● **What the task asks**: Tell how many lines in the listing below contain the word "coordinates", giving the number alone.

● **Listed records**:
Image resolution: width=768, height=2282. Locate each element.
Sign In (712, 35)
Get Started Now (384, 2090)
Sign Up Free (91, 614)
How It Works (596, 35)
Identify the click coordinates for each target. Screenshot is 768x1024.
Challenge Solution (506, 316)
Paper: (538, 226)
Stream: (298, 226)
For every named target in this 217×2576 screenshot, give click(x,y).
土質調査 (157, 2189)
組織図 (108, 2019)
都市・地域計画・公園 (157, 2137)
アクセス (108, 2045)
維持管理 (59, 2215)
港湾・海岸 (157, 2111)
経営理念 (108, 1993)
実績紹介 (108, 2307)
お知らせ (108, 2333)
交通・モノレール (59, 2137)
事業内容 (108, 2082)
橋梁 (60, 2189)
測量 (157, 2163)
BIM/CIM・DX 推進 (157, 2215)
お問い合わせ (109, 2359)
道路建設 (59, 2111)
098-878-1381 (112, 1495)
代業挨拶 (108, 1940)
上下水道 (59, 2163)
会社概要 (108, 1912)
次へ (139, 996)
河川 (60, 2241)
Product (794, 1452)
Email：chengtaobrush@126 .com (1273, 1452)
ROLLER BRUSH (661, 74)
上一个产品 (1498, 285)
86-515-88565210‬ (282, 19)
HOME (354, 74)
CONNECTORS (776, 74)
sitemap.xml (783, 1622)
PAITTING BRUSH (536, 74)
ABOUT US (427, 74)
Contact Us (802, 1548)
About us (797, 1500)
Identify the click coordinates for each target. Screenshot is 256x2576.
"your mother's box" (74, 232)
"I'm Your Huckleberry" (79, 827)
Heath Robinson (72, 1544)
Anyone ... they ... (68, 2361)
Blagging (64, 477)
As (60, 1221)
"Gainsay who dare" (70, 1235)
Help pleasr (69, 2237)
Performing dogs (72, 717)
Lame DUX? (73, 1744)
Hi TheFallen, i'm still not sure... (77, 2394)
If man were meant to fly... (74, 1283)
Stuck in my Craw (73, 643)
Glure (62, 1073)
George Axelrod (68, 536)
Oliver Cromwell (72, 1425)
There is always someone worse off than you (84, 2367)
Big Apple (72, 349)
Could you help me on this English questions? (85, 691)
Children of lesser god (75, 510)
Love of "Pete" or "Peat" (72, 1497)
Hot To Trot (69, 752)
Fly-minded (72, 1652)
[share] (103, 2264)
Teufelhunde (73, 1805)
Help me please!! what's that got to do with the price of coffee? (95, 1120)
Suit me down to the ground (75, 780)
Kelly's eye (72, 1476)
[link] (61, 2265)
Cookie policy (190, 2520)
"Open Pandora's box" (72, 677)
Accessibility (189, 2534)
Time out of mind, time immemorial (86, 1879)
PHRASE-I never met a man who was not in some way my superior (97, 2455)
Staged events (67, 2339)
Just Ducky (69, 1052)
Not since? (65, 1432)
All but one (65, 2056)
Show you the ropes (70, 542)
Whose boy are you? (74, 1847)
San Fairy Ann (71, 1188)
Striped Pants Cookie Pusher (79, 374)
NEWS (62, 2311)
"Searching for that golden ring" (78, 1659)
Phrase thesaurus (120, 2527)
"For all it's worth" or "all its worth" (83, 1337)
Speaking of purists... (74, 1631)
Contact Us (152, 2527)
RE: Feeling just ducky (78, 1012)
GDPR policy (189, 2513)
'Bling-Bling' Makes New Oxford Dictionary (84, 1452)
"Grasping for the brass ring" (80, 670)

● **Response for this exercise**: 2